CHRISTMAS EVE SERMON

                                     

                           Longing for More …

                             

                                                                                         

    Pastor Robyn Hogue              December 24, 2012            Skyline Presbyterian Church

 

 

Every year about this time television stations bring out of their vaults an old black and white film that is still speaking to people's lives. It's a film titled “It's a Wonderful Life.”

George Bailey, the lead character in this heartwarming film, never felt like he amounted to much in life. He had dreams of becoming a famous architect, of traveling the world. Instead he feels trapped in a humdrum job in a small town. Then a crisis occurs that strains his every resource. He is faced with unjust criminal charges. Although he has a fine family and many friends in the community, the injustice of the situation plunges him into despair. Faced with this crisis, George Bailey breaks down and leaps off a bridge into a river. That's when his guardian angel, Clarence, comes down to show him what his community would be like without him. The angel takes him back through his life. He shows George how his job has benefited many families, how his little kindnesses and thoughtful acts have changed the lives of others, and how the ripples of George's love will spread through the world, helping to make it a better place.

George Bailey is played in the film by actor Jimmy Stewart. In the making of the film, Stewart says that things happened to him that never happened in any other picture he made. For instance, in one scene, George Bailey, broke and in despair, sits in a little roadside restaurant. In this scene, Jimmy Stewart, playing George Bailey, raises his eyes and, following the script, pleads, "God . . . God . . . dear Father in heaven, I'm not a praying man, but if You're up there and You can hear me, show me the way. I'm at the end of my rope. Show me the way, God . . ."
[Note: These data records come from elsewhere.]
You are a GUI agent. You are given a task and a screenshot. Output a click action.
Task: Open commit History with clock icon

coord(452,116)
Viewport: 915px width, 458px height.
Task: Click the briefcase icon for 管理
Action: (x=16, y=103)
Stewart now says, "As I said those words, I felt the loneliness, the hopelessness of people who had nowhere to turn and my eyes filled with tears. I broke down sobbing. This was not planned at all, but the power of that prayer, the realization that our Father in heaven is there to help the hopeless, had reduced me to tears."

Hope is the message of Christmas. Christ’s coming into the world means there is hope for those whose hope has worn thin. And that's good news. Sometimes you and I are among those for whom hope has worn thin. Sometimes our hearts grow weary and our spirits sag. We need to know that Christ is there when things look dark particularly at Christmas time.

Charlene Anne Baumbich knows what it is to be sad at Christmas. Charlene might normally be called a Christmas enthusiast, one of those people who takes joy in the tiniest detail of the holiday. The yuletide season is a time of excitement in her household. On a whimsy one year, Charlene decided to get her picture taken with Santa to give as a humorous gift to her husband and two grown sons. One afternoon at a nearby mall, she came across an unoccupied Santa and asked him if she could sit next to him to have her picture taken. He seemed pleased by the idea, so Charlene squeezed in next to him for her photo.

Then the congenial Mr. Claus turned to Charlene and, with a twinkle in his eye, asked her what she wanted for Christmas. Without giving her brain time to engage, Charlene blurted out, "Santa, I'm having surgery next Wednesday, and I'd like swift healing." For a moment, Charlene was mortified at her own bluntness, but Santa looked deep into her eyes and said, "I'll pray for you, and so will Mrs. Claus."

Charlene, moved by his sincerity, started to cry. That was just what she needed to hear. What Charlene needed was a word of hope. She was fortunate to encounter a Santa with a strong Christian faith who could give her a word of assurance in her time of need. That is what Christmas is all about—hope for all those whose hope has worn thin. 
 

Every year at the Metropolitan Museum of Art in New York, there is displayed, beneath the great Christmas tree, a beautiful eighteenth century nativity scene. In many ways it is a very familiar scene. The usual characters are all there: shepherds roused from sleep by the voices of angels; the exotic magi from the East seeking, Joseph, Mary, the babe—all are there, each figure an artistic marvel of wood, clay, and paint. There is, however, something surprising about this scene, something unexpected here, easily missed by the causal observer. What is strange here is that the shepherds, and the cradle are set, not in the expected small town of Bethlehem, but among the ruins of mighty Roman columns. The fragile manger is surrounded by broken and decaying columns. The artists knew the meaning of this event: The gospel, the birth of God's new age, was also the death of the old world.

 

Herods know in their souls what we perhaps have passed over too lightly: God's presence in the world means finally the end of hopelessness. They seek not to preserve the birth of hope in God's new age, but to crush it. For some, the gospel is news too bad to be endured, for Mary, Joseph, and all the other characters it is news too good to miss.